**TASK REQUIREMENTS:**
Lift out all lines below that contain "plus".

*** Opening LISTED RECORDS ***

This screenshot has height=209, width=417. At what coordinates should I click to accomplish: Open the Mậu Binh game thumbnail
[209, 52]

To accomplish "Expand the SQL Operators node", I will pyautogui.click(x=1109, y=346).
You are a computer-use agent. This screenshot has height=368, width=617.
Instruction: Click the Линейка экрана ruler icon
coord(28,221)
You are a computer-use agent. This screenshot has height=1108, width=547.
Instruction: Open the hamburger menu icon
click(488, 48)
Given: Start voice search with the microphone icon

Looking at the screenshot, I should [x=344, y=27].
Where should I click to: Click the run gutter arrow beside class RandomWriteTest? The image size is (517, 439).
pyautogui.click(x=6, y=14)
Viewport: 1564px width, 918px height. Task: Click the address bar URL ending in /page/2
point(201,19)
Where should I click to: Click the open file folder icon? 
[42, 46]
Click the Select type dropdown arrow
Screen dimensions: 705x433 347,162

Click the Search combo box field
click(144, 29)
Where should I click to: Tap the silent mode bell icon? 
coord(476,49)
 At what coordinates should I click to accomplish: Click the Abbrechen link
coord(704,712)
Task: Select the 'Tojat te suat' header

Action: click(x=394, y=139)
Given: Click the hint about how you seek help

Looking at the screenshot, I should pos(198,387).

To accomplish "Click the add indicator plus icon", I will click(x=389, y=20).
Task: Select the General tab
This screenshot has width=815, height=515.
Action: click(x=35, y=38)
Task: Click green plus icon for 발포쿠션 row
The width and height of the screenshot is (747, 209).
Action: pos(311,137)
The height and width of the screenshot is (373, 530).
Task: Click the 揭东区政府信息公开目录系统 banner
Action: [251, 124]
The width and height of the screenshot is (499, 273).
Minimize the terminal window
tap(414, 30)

*** Closing LISTED RECORDS ***

**THE COMPLETED TASK:**
To accomplish "Click the add indicator plus icon", I will click(x=389, y=20).
Task: Click green plus icon for 발포쿠션 row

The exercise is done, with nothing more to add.